Looking for a familiar landmark, Gardner said, “I believe it was an access or utility road.”
They drove a little farther, u
ntil they came to the right road, marked at the foot by an oak tree with a massive trunk. The dirt road went up a steep hill, which was cordoned off with a metal gate, but it turned out to be unlocked. Driving up the first part of the road was tough, but the rest of the way was so slippery that Brown had to stop at a turnout and drive the rest of the way in one of the SUVs that could make the grade. He drove up a short way to an even more remote area where it flattened out. To the left was a dirt berm, about three or four feet high, which Gardner said had been dumped since he’d been there last.
They all got out of the car, climbed over the berm, and walked along a path that was lined with brush and strewn with debris. They continued a short way as the path curved around to the left, where they came across a rusty, abandoned car that Gardner recognized. From the debris lying around, the place looked as if people came there to use drugs, drink and have sex. They later learned that the property was owned by a water district that had piled the berm there to try to prevent people from driving their trucks up the path and dumping more big items.
The view was spectacular—surrounded by mountains and only the faintest sound of cars in the distance. Gardner had told them during his post-arrest interview that after growing up in the mountains near Big Bear, he liked to come to places like this, with that open feeling of natural wilderness for miles around.
He told the detectives that he hadn’t aimed to bring Amber here specifically. He’d just been driving along and said, “Oh, here’s a spot.”
“There are no houses, no lights, no electricity, no cameras. Nobody walks there, nobody jogs there,” Brown said later. “It was the perfect place to bury a body.”
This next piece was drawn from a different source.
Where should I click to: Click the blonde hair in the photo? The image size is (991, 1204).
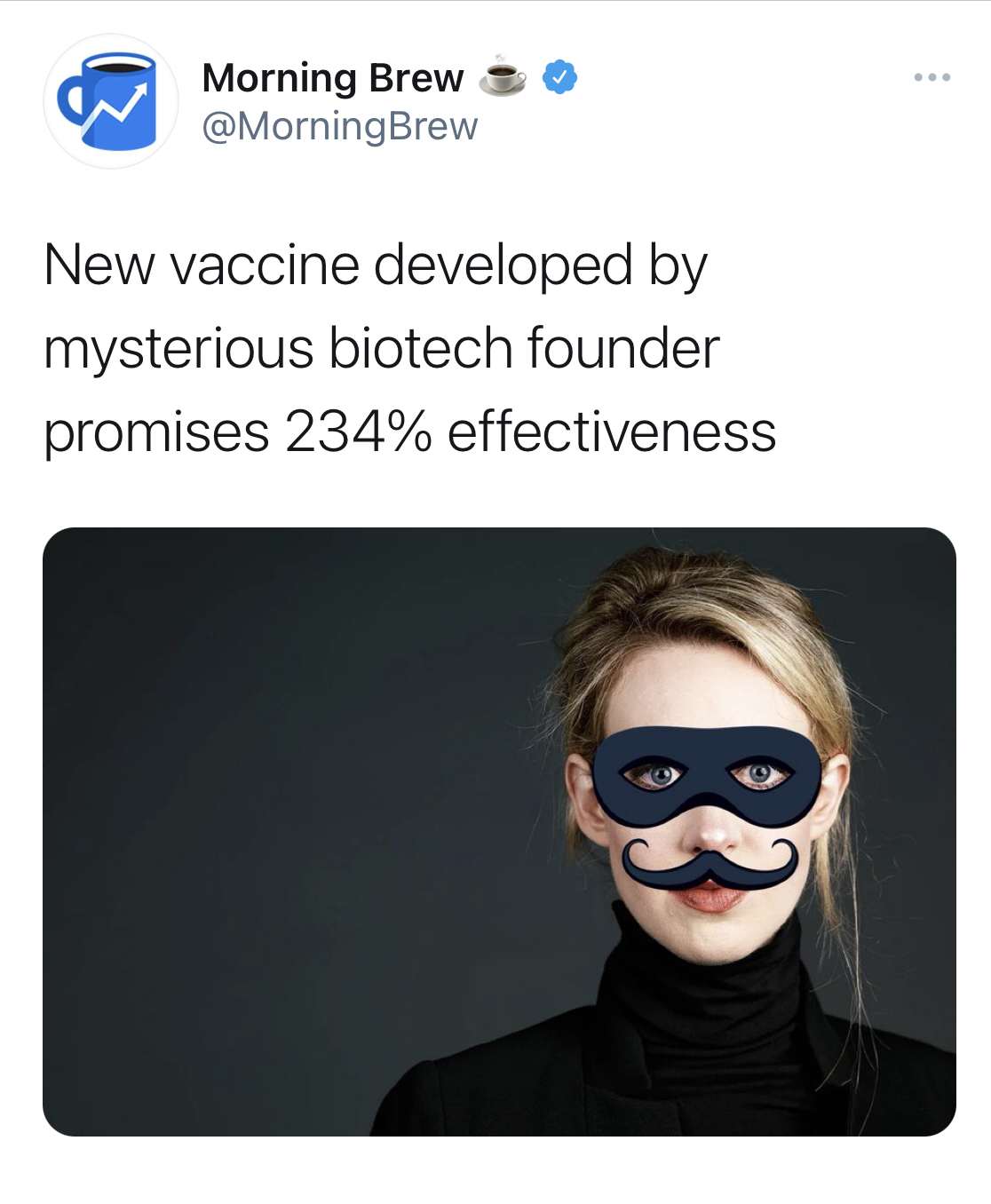pos(702,622)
Other serial killers apparently had thought so. Several others had buried their victims in this same valley over the years, including seven-year-old victim Leticia Hernandez, whose skull was found near there fifteen months after she’d gone missing in 1989. The bodies of four women were also discovered there during an investigation into forty-five murders, many of them prostitutes, during the 1980s.